In the first musical number in the classic RKO comedy film “Swing Time”, Fred Astaire and Ginger Rogers dance with grace and finesse; towards the end of the number, they even leap across the fence-like borders which circle the floor.
Astaire and Rogers barely seem to touch the floor, but in Zadie Smith’s novel Swing Time, even the dancing characters spend more time stumbling across barriers than cascading across them, even tripping across the everyday.
Zadie Smith offers readers the necessary details to add an additional dimension to their reading of the novel, so we needn’t be familiar with the film.
Swing Time functions adequately as a story of female friendship and a mother-daughter tale even without giving the film a second glance.
But taking it in context, with the film cast as a backdrop like a childhood memory, the novel becomes brilliantly complex, each subplot multi-dimensional.
Readers who are willing to take a closer look will be rewarded substantially.
“Look closer at that Cotton Club, she said, there is the Harlem Renaissance. Look: here are Langston Hughes and Paul Robeson. Look closer at Gone with the Wind: here is the N.A.A.C.P. But at the time my mother’s political and literary ideas did not interest me as much as arms and legs, as rhythm and song, as the red silk of Mammy’s underskirt or the unhinged pitch of Prissy’s voice.”
The narrator’s mother urges her daughter to take a closer look, but she remains disinterested. Nor has the narrator ever visited her mother’s family home in St. Catherine, Jamaica.
But perhaps ‘never’ and ‘endless’ are not so far removed as they might seem. “For me the film had no beginning or end, and this was not an unpleasant sensation, just a mysterious one, as if time itself had expanded to make space for this infinite parade of tribes.”
Despite all the re-viewings of “Swing Time” however, the narrator’s memory of the film is incomplete. And as often as she and her friend Tracey watch these dance numbers, they do not interpret them the same way either.
Tracey, for instance, is quite offended by the narrator’s fondness of the video “Stormy Weather”, which Tracey feels unfairly and unkindly excludes white people. “We wouldn’t like that, would we?” Tracey demands. And our narrator is left “going over and over this curious lecture in my mind, wondering what she could have meant by the word ‘we’.” Because of course all of the other videos which the girls watch could be described as having unfairly and unkindly excluded black people. Yet, Tracey dreams of being Ginger Rogers, even though she’s clearly on the other side of the colour line.
Perhaps Tracey imagines another version of herself who might be as successful, and as included, as worthy of belonging, as Ginger Rogers. A shadow version perhaps. Just as the narrator remarks upon the three shadowed figures in the “Bojangles of Harlem” number (a tribute/mockery performed in blackface).
Readers are urged from the novel’s opening pages to look out for shadows. “I saw all my years at once, but they were not piled up on each other, experience after experience, building into something of substance – the opposite. A truth was being revealed to me: that I had always tried to attach myself to the light of other people, that I had never had any light of my own. I experienced myself as a kind of shadow.”

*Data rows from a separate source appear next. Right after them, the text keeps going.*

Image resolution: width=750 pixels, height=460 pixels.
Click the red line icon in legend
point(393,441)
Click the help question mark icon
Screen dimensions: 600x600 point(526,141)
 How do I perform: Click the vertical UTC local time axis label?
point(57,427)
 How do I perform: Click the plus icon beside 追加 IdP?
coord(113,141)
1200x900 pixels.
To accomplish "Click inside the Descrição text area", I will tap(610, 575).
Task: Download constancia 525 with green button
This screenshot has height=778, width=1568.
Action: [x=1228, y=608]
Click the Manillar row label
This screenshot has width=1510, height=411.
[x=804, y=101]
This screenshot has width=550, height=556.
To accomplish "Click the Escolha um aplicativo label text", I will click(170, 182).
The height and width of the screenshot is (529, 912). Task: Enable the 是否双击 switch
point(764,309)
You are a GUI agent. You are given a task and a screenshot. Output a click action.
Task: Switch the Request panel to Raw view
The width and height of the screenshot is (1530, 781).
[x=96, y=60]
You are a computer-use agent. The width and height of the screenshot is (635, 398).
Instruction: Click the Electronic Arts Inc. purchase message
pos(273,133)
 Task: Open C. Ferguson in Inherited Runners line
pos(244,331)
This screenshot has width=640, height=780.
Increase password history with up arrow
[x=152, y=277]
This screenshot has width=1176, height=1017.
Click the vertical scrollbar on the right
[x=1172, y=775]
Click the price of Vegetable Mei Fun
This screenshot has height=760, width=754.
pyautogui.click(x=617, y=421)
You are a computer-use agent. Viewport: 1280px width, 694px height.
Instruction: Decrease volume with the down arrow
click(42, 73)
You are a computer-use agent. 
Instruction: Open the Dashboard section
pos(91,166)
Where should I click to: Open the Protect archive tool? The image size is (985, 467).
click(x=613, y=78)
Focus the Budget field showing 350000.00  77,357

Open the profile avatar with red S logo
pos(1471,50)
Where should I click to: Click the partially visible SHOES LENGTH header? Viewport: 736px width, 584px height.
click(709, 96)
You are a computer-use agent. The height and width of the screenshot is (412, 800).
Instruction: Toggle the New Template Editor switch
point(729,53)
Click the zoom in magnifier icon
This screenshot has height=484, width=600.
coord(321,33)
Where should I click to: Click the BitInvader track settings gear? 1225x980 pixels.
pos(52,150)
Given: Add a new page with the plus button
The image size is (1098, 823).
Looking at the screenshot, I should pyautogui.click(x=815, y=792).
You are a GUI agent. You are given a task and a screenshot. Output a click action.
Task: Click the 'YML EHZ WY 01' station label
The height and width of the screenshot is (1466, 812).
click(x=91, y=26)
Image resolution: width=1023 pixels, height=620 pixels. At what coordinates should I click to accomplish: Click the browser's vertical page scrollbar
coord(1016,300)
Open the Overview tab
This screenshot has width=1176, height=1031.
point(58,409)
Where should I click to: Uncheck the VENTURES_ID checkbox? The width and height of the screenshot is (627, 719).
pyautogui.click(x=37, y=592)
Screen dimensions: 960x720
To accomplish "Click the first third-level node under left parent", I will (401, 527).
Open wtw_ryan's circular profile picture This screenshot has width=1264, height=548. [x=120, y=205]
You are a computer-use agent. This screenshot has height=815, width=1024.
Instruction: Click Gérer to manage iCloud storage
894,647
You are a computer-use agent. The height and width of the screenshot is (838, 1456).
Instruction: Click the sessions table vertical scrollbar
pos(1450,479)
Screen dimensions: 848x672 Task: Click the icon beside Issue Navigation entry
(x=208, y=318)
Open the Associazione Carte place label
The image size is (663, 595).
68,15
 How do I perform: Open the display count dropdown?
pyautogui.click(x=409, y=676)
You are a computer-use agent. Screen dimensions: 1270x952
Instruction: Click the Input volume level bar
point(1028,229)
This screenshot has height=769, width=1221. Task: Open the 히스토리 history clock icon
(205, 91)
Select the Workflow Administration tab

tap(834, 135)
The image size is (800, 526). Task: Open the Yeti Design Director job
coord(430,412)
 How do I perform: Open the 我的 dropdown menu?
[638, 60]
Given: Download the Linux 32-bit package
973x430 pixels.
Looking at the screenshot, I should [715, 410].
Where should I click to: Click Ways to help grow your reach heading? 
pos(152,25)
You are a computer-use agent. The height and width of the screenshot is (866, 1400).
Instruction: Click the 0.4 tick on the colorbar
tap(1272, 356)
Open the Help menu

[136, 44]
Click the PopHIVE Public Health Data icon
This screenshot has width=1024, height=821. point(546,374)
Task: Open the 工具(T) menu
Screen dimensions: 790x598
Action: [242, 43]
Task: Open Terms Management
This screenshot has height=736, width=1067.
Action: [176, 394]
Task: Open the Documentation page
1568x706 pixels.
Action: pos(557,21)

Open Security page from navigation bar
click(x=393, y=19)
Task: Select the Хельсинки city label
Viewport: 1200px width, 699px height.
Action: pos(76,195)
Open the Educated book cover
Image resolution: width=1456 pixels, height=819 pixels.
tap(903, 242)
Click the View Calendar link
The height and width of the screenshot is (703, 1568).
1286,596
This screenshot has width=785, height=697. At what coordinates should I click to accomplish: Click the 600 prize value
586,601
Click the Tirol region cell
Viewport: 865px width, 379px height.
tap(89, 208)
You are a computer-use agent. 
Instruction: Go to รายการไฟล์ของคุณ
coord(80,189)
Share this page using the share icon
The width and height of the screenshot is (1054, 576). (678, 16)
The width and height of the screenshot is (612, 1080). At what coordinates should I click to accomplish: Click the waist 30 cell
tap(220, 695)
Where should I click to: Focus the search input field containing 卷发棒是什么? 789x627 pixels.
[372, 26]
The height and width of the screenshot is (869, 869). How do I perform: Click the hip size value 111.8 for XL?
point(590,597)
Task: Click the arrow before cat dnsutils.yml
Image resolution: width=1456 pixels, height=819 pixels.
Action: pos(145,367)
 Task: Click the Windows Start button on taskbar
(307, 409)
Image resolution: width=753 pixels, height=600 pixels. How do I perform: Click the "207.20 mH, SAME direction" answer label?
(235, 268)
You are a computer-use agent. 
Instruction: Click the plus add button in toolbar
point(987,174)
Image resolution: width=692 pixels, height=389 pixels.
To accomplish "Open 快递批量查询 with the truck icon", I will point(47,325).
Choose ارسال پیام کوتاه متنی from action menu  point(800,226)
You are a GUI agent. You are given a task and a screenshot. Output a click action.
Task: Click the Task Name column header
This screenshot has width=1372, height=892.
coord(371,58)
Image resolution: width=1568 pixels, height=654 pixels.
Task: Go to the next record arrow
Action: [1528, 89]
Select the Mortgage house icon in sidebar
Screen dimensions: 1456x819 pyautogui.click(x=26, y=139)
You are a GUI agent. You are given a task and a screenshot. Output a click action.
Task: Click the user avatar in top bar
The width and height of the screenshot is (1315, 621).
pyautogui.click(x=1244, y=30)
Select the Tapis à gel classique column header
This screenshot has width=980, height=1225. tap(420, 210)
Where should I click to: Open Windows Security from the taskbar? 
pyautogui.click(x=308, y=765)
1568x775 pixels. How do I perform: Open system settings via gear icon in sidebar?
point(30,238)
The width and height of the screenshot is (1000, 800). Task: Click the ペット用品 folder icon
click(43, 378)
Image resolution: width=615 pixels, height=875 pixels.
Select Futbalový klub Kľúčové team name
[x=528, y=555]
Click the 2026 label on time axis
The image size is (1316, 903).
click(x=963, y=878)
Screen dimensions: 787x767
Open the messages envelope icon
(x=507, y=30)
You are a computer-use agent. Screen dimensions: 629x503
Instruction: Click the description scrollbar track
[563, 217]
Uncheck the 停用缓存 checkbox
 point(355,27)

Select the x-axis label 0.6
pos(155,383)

The narrator’s experience of herself as a kind of shadow is echoed in her experience working for a white dancer who seems to have achieved the kind of success that her friend Tracey dreamed of having for herself. “But why should she get to take everything, have everything, do everything, be everyone, in all places, at all times?”
This sense of being excluded is explored in other aspects of the story too (notably when the narrator travels to Africa, for work).
“At this Lamin laughed, heavily sarcastic, and Hawa’s cousin replied sharply to Lamin in Wolof – or perhaps it was Mandinka – and Lamin back to Musa, and back again, while I stood there, smiling the awkward idiot grimace of the untranslated.
And of course one cannot discuss exclusion without considering powerlessness
“Did all friendships – all relations – involve this discreet and mysterious exchange of qualities, this exchange of power? Did it extend to peoples and nations or was it a thing that happened only between individuals? What did my father give my mother – and vice versa? What did Mr. Booth and I give each other? What did I give Tracey? What did Tracey give me?”
And, perhaps more to the point, the nature of power and control. “There can’t be no understanding between you and me any more! You’re part of a different system now. People like you think you can control everything.”
The illusiveness of power. The quiet nagging of being unfairly judged. “The power she has over me is the same as it has always been, judgment, and it goes beyond words.”
Zadie Smith’s Swing Time is an invitation to look closer. To peer at the barriers and decipher a means of crossing or dismantling or settling alongside.
“And so we got something like the truth, quite like it, but not exactly.”
Is this one on your TBR? Have you read Zadie Smith before?